Well, not quite everybody. William Taylor, co-author of the book Mavericks at Work, pointed out recently that online banker ING Direct "managed to avoid the march of folly in its industry" by sticking to "plain-vanilla mortgages rather than exotic instruments that sounded too good to be true (and were)." According to Taylor, ING has generated 100,000 mortgages worth $26 billion, while suffering a mere 15 foreclosures.
ING Direct's Chairman and CEO Arkadi Kuhlmann takes pride in being a recusant, building his business on inexpensive, no-frills services and high interest rates.
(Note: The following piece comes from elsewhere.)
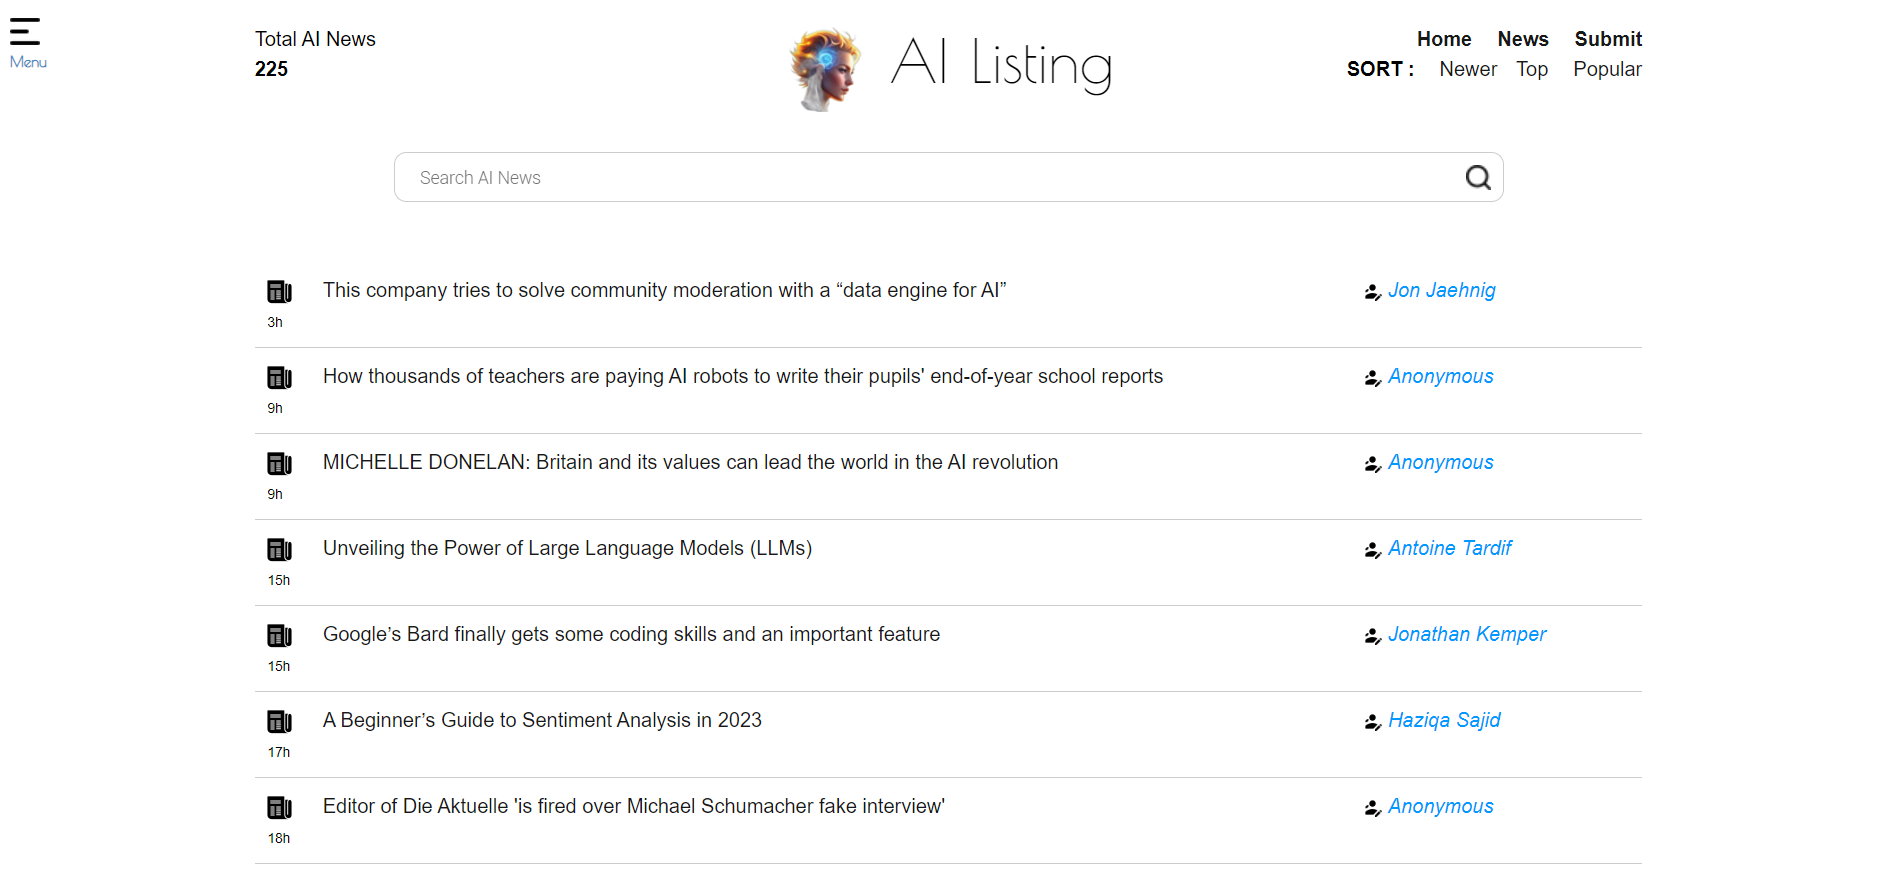Click newspaper icon beside Large Language Models article

pyautogui.click(x=279, y=550)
Still, he conceded to Taylor that following the crowd has a definite appeal sometimes. "Every person who tries to do real innovation is going to be tempted by money, greed, acceptance, being in the middle of the action," Kuhlmann said. "But at the core," he explained, "there is one fundamental difference: I know why I'm here. I want to make a difference."
As Taylor sees it—and surely Drucker would have agreed—this is one of the most important and courageous things a manager can do: "resisting an innovation that takes hold in your field when that innovation, no matter how popular with your rivals, is at odds with your long-term point of view."
So what's a manager to do amid such a fragile economy? Take a hard look at your business and, in the context of your mission—and nobody else's—decide what is ripe to pursue and what makes sense to give up. In the end, maybe you'll zig. Maybe you'll zag. Or maybe you'll just stand pat.
"Nine times out of 10," said Drucker, "when you make the diagnosis, you don't operate. You just wait"—and let the bandwagon roll by.